Exercise brief: Convert the items, from the line containing "The height and width of the screenshot is (950, 956)." through the last item, into a two-column CSV with the header columns "instruction" and "target." Give one row for each item, placing its text and its answer each in a single quoted field with any line breaks replaced by spaces.

Supplied material:
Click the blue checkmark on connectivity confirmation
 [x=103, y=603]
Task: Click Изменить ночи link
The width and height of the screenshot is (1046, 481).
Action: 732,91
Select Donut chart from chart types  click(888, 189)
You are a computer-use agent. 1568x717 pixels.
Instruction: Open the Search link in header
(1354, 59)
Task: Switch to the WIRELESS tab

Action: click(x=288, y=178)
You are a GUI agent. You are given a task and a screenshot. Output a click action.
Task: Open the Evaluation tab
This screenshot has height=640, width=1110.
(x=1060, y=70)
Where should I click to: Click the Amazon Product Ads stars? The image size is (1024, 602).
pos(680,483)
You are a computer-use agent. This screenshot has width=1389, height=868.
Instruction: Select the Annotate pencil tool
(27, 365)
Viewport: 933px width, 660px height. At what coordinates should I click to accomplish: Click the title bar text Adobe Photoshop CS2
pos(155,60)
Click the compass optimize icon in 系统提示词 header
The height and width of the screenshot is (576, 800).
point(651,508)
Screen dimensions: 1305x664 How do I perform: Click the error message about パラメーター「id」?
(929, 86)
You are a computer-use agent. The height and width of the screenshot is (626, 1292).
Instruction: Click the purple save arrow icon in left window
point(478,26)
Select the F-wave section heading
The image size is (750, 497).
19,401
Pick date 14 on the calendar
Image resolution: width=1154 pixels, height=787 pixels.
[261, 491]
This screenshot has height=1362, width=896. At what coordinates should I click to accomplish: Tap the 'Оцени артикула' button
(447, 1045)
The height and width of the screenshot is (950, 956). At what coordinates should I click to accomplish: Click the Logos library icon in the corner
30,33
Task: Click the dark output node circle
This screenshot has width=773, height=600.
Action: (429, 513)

Answer:
instruction,target
"The height and width of the screenshot is (950, 956). At what coordinates should I click to accomplish: Click the Logos library icon in the corner","30,33"
"Task: Click the dark output node circle This screenshot has width=773, height=600.","Action: (429, 513)"